But, this is a slasher film, so characterizations aren’t the reason an audience turns out. Sadly, the kills are dull. Takal manages to destroy any semblance of atmosphere with bland visual compositions and poor lighting. As Riley leaves the sorority house, the camera cranes down to show a dead person freezing on the porch. This has no payoff whatsoever. The audience already knew that this person was killed, and the still-living protagonists never stumble upon the body. It is choices like this that make her direction so ineffective. There is no suspense or dread at seeing a dead body that the audience saw get killed.
At the very least, it is more coherent than the editing. When walking back after the DKO performance, Kris turns around to face Riley and Landon, who is walking behind everyone. There are a few bits of dialogue. Then Kirs hands Landon a bottle of alcohol. He grasps and brings it up near his chest. Cut to a medium shot of just he and Riley, and his hands are back down at his waist. It is jarring and confusing. Given the tepid direction of the film, I doubt Takal is aiming for a French New Wave style.
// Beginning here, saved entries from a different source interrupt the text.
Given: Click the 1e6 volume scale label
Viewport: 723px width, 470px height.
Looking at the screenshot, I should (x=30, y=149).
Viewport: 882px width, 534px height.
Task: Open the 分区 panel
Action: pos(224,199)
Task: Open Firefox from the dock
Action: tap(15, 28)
It is also not the only time something like that happens. There are examples throughout the entire film, but this is one of the most egregious. Riley receives a phone call while out looking for a Christmas tree, and then there’s a cut to Kris looking back at Riley. There’s a wide shot of Riley facing Kris, then a close up of Riley talking on the phone, then a repeat of the wide shot from Kris’s point of view, only now Riley’s back is to her. The entire film feels like that hilarious line from MST3K– “Time is warped, and space is bendable,” only not in a fun or amusing way.
“This review is brought to you by the letter B…B for befuddlement over this film’s target demographic. B for bad, which this most definitely is.”
But, we got sidetracked from the languid script. See, the biggest problem throughout the entirety of Black Christmas, more than the piss poor editing or the lazy directing, is that the screenplay states matter of factly what every slasher film with a final girl has been dealing with via subtext. See, the film thinks it’s being progressive, when in reality, it merely brings the depth of the original movie or A Nightmare On Elm Street, for example, via their subtext to the foreground.
This causes two massive issues. Firstly, if there is no depth to mine, then the movie is shallow. Again, not necessarily a problem with slasher films, but this movie thinks it has something to say and does not, so the viewer leaves both unentertained and dumber. Second off, it makes all the heavy-handed messaging, which comprises the bulk of the dialogue, ring hollow. With nothing going on underneath, the constant petitioning and politics of the film have no deeper meaning, so they come across as lip service.
Mind you, it entirely possible to make a genre film by heavy-handed and still be engaging as hell. Assassination Nation is a lot of things, but subtle it ain’t. I bloody well love that film. I am also a fan of the Purge franchise, and one of those entries is titled Election Year. But those films have the stylistic flair to backup the moralizing, while also still have a few deeper hidden meanings to certain aspects or scenes. This version of Black Christmas does not have any of that. Aside from a decent cast trapped in a shoddy everything else, there is nothing to recommend here.
"…states matter of factly what every slasher film with a final girl has been dealing with via subtext."